GS-9620, a potent and orally available TLR7 agonist, is the front runner of PRR agonists under development for treatment of chronic hepatitis B. Its great therapeutic potential has been demonstrated in preclinical studies in woodchucks infected with woodchuck hepatitis virus (WHV) and HBV-infected chimpanzees. Specifically, treatment of woodchucks chronically infected by WHV with varying dose frequencies of GS-9620 for 4–8 weeks resulted in a greater than 6 log reduction of viral load. Intriguingly, while 15 out of 19 animals had dramatic viral load reductions during treatment, the suppressive effect on viral load was sustained in 12 of these 15 animals, and 13 of the 15 sustained WHsAg loss after cessation of treatment. Moreover, for those with sustained WHsAg loss, 8 of 13 developed an antibody against the surface antigen (Menne et al., 2015). This result is in marked contrast to treatment with nucleoside analogs and IFN-α, which rarely resulted in WHsAg seroconversion (Fletcher et al., 2012 and Menne and Cote, 2007). Mechanism of action studies suggested that consistent with activation of TLR-7 signaling, the antiviral response induced by GS-9620 is likely mediated by both the cytolytic activity of CD8+ T cells and/or NK cells, and type I/II IFN-mediated non-cytolytic activity, as well as activation of B cells, in the liver microenvironment.
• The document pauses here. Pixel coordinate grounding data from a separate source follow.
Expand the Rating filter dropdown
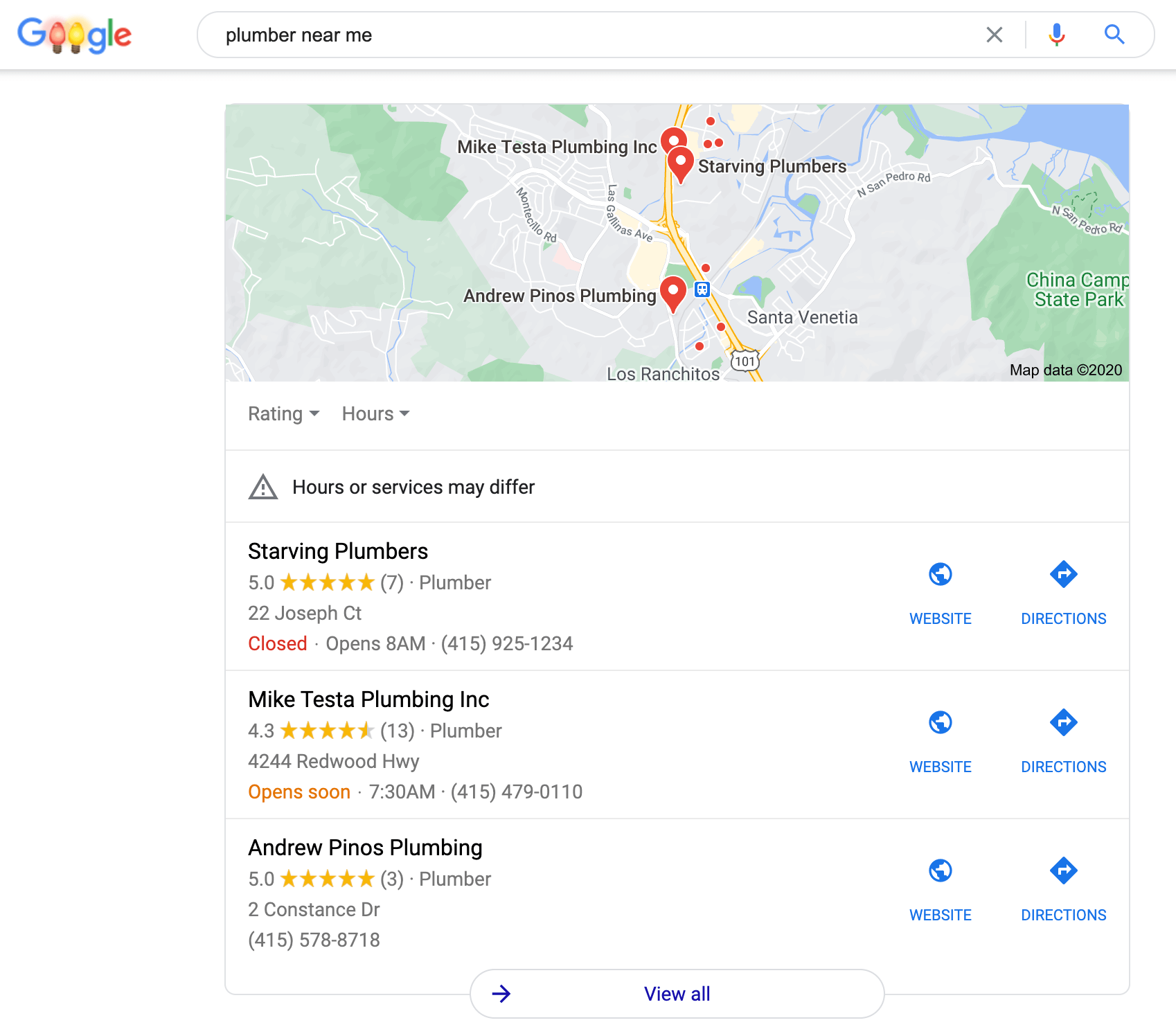Screen dimensions: 1176x1036 click(x=283, y=414)
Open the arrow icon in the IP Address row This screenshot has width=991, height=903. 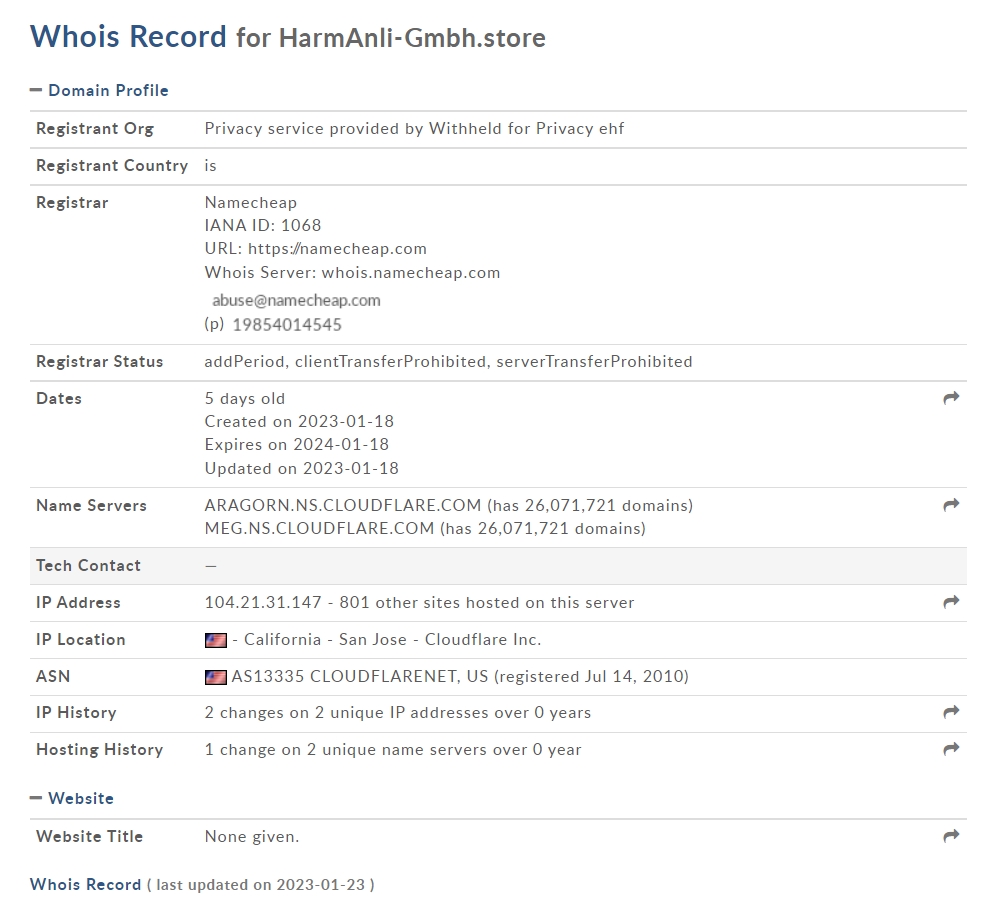[x=951, y=602]
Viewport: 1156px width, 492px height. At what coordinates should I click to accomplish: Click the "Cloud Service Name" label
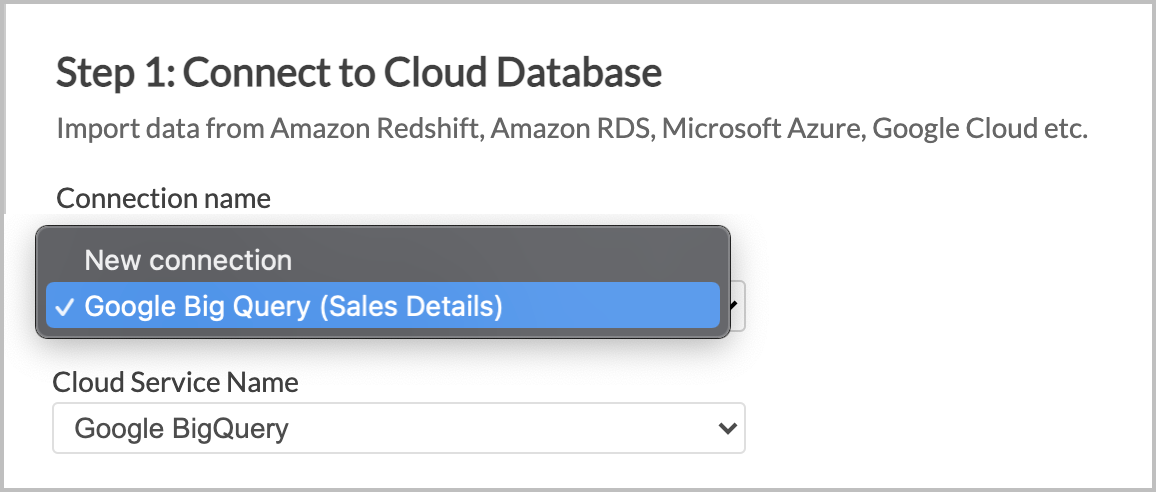pos(175,382)
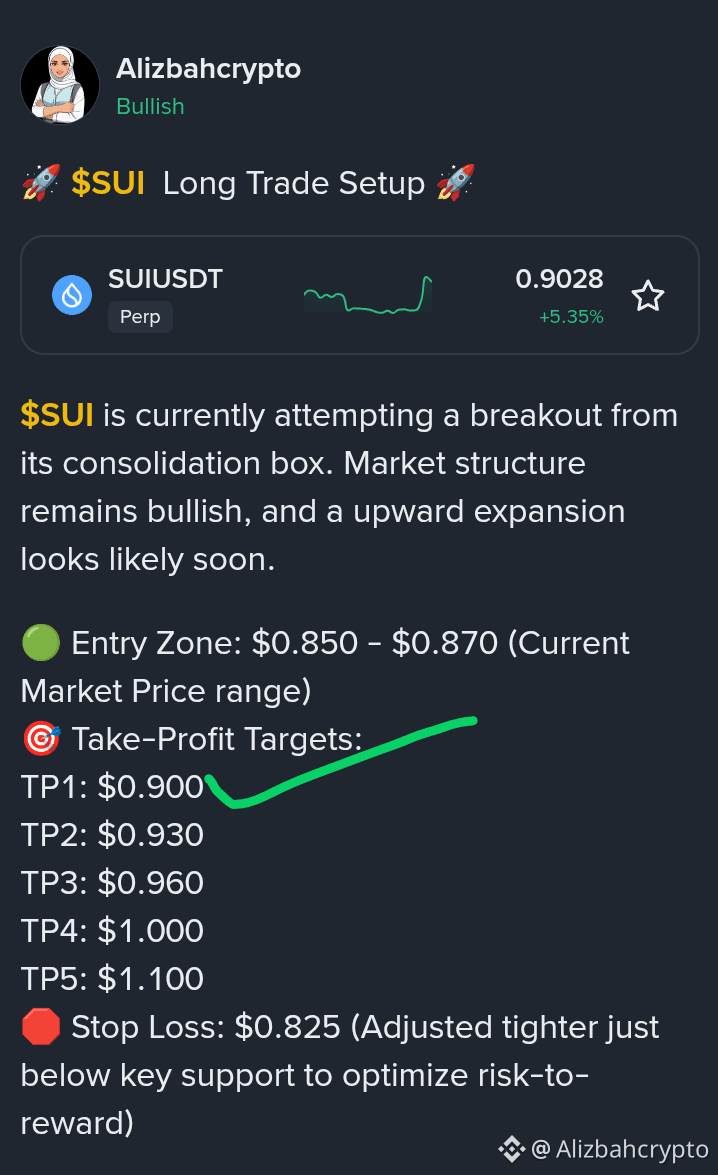The width and height of the screenshot is (718, 1175).
Task: View the green SUIUSDT sparkline chart
Action: coord(367,294)
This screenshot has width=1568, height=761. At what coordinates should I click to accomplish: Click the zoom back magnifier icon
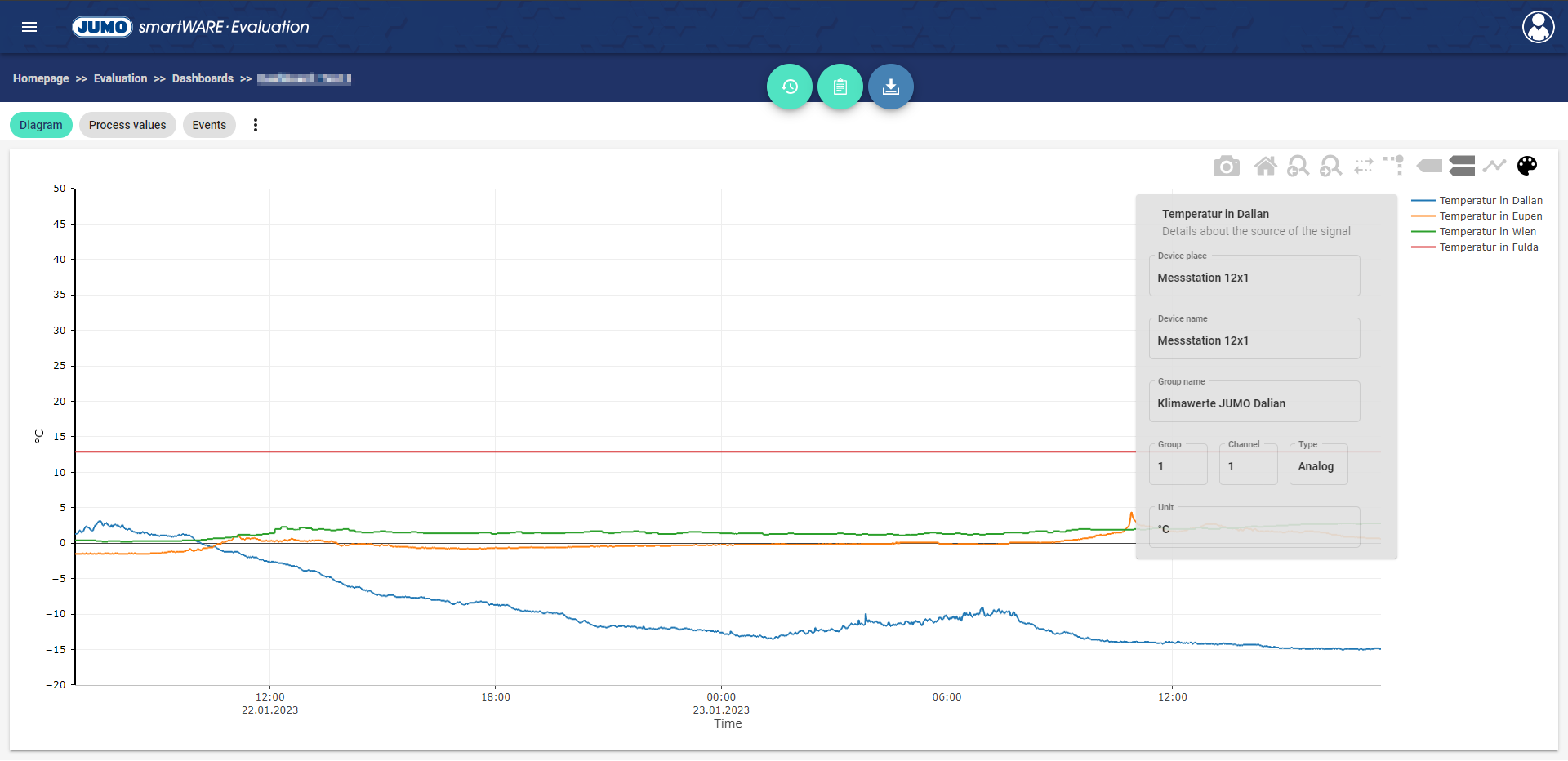(x=1298, y=167)
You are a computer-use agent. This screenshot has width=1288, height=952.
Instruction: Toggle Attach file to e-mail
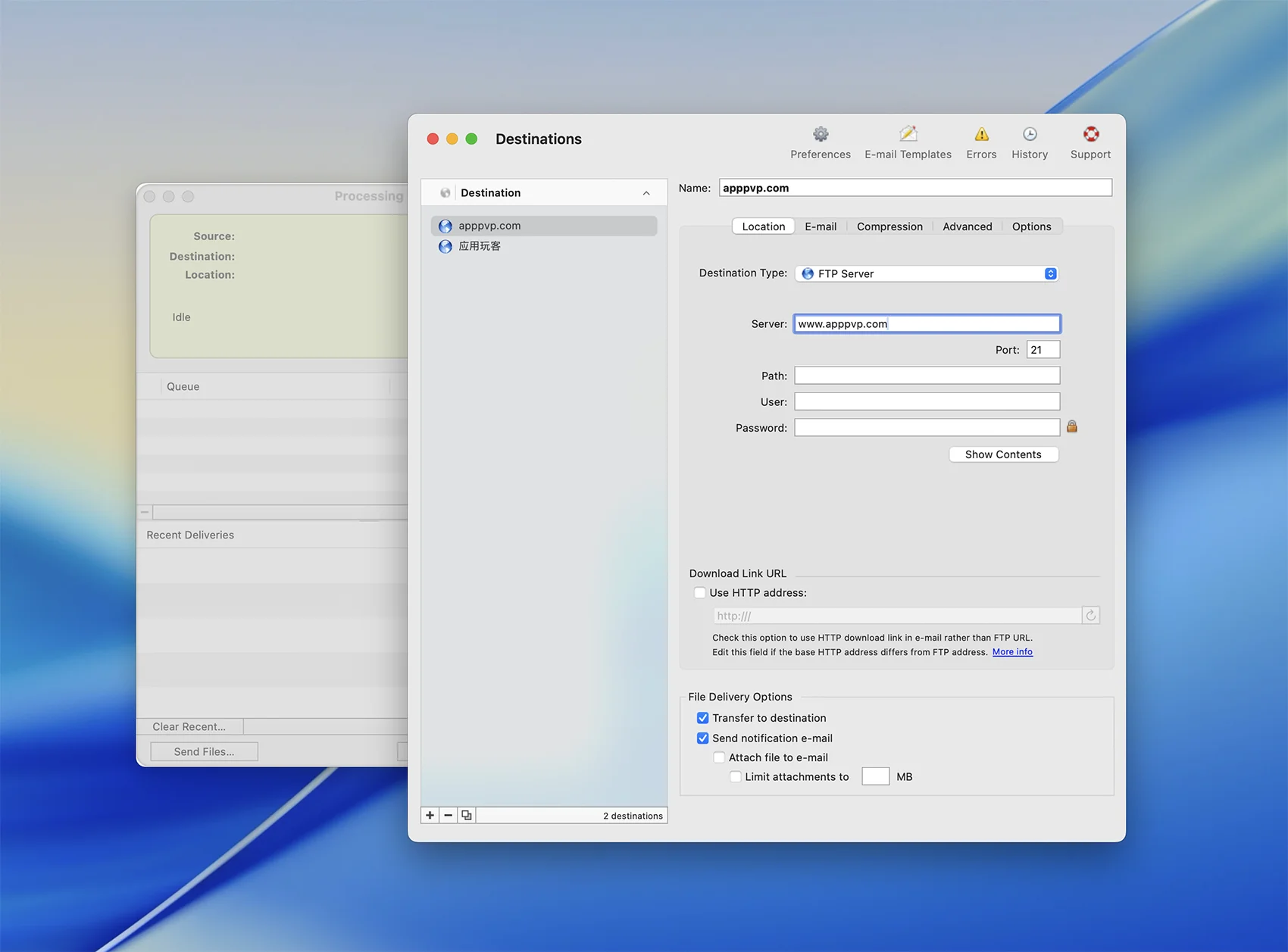click(x=719, y=757)
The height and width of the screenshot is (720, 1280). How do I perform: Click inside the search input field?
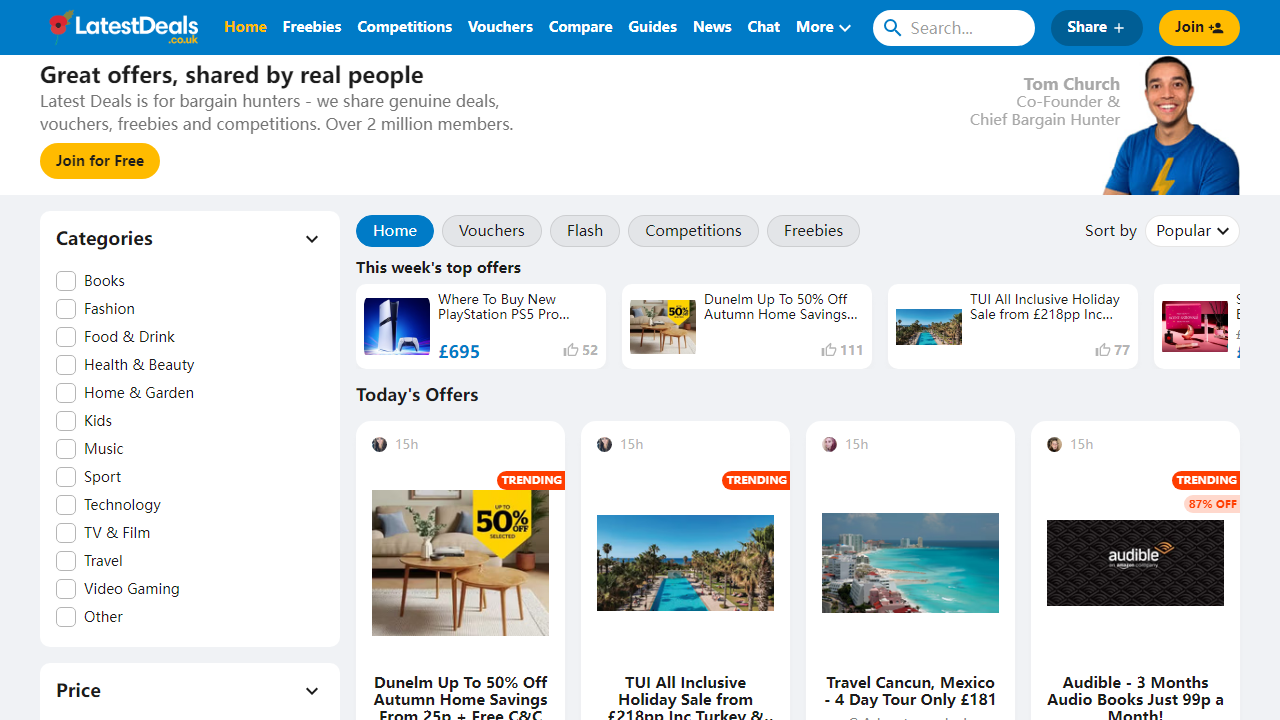tap(960, 27)
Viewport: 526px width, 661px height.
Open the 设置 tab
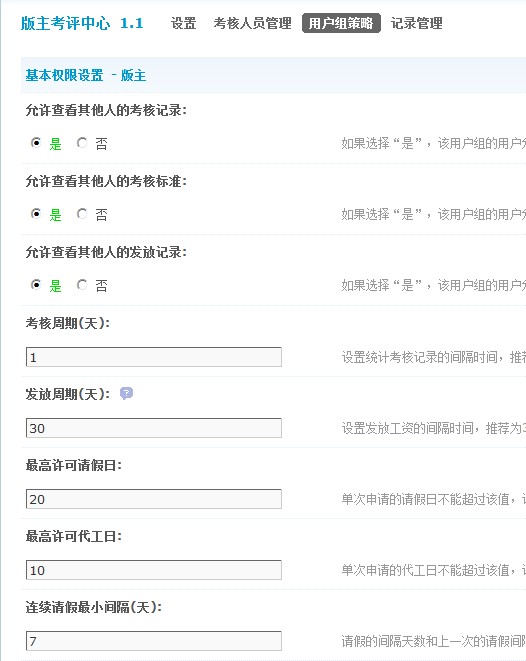click(x=183, y=23)
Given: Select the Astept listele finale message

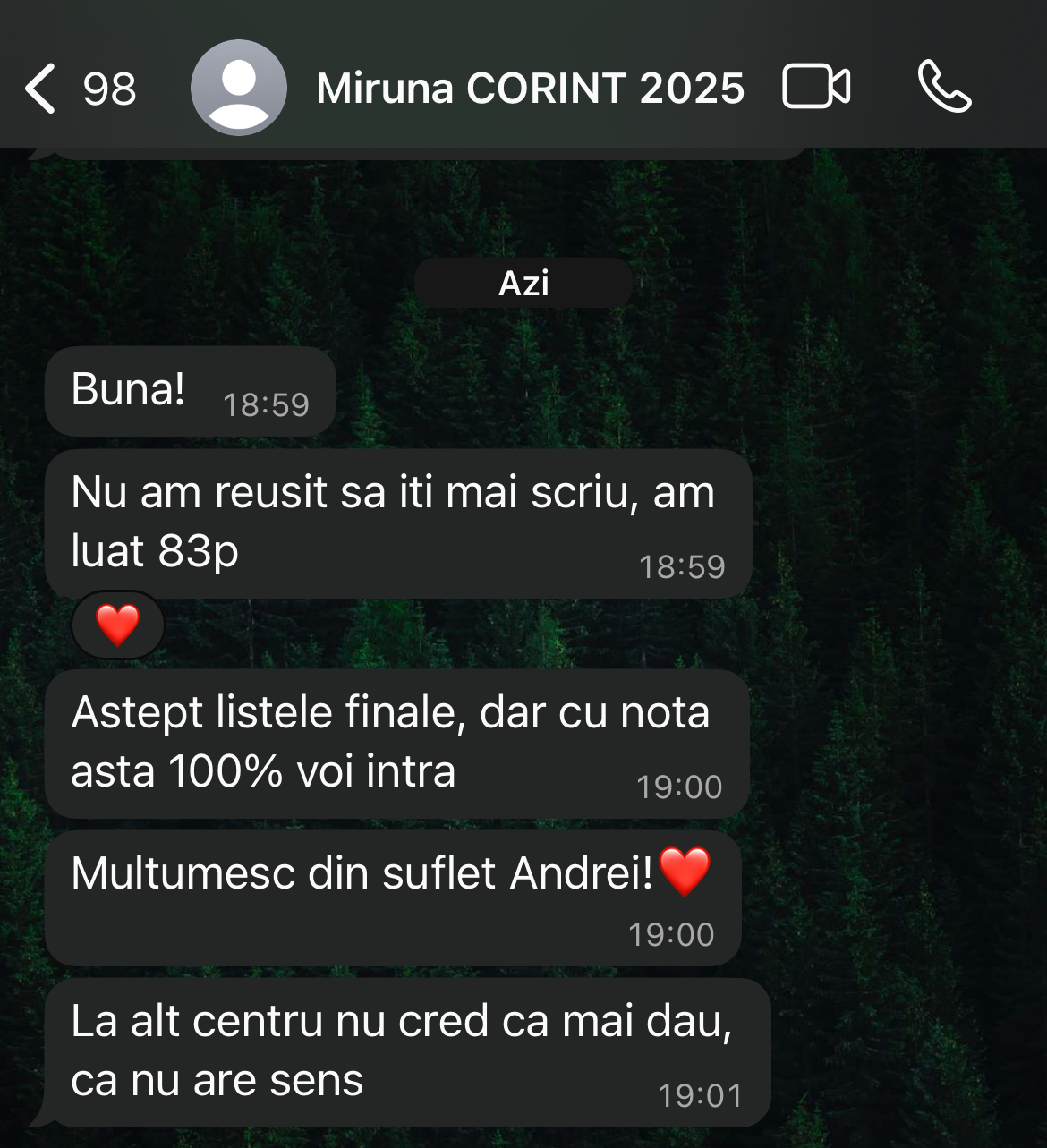Looking at the screenshot, I should click(397, 744).
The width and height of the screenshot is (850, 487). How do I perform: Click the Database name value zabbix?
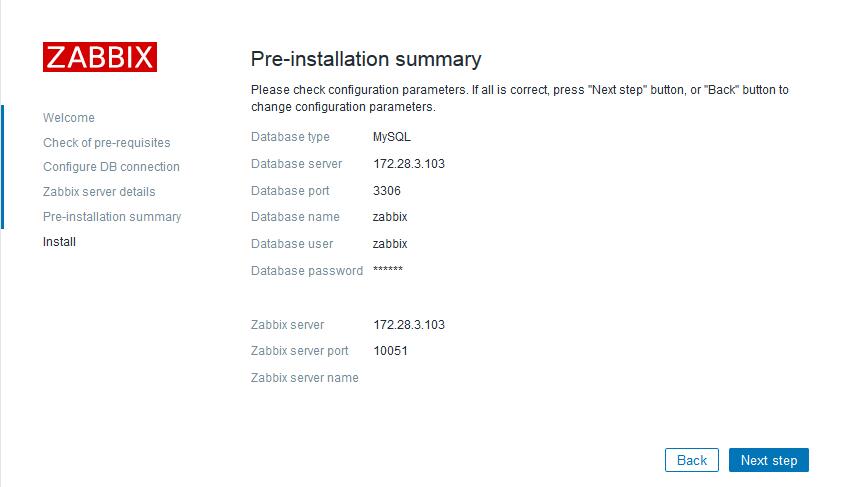tap(390, 217)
In a chimpanzee study, GS-9620 treatment of three HBV chronically infected animals for 8 weeks also reduced viral load by more than 2 logs and resulted in greater than a 50% reduction in HBsAg and HBeAg serum levels. While reduction of viral load by 1 log persisted, no HBsAg seroconversion occurred in any of the treated animals (Lanford et al., 2013). Although IFN-α was transiently induced, the suppression of HBV/HBsAg coincided with NK/T cell activation. Hence, it is most likely that the TLR-7 therapeutic effect relies on not only induction of IFNs, but also activation of other branches of intrahepatic innate immune responses.

Pharmacokinetic and pharmacodynamic studies in healthy volunteers suggested that at low oral doses, GS-9620 induces a type I interferon-dependent antiviral innate immune response without the induction of systemic IFN-α. This presystemic response is likely due to its high intestinal absorption and activation of TLR7 locally via oral administration ( Fosdick et al., 2014). In two phase 1b studies reported recently, one or two low doses of GS-9620 administered once a week were safe and well tolerated ( Gane et al., 2015). However, phase 1 studies did not show evidence of clinical efficacy of GS-9620 in terms of HBV DNA decline, HBsAg reduction ( Gane et al., 2015) or decrease in HCV RNA ( Lawitz et al., 2014). Further clinical investigations are certainly warranted to optimize the dosage and treatment schedules.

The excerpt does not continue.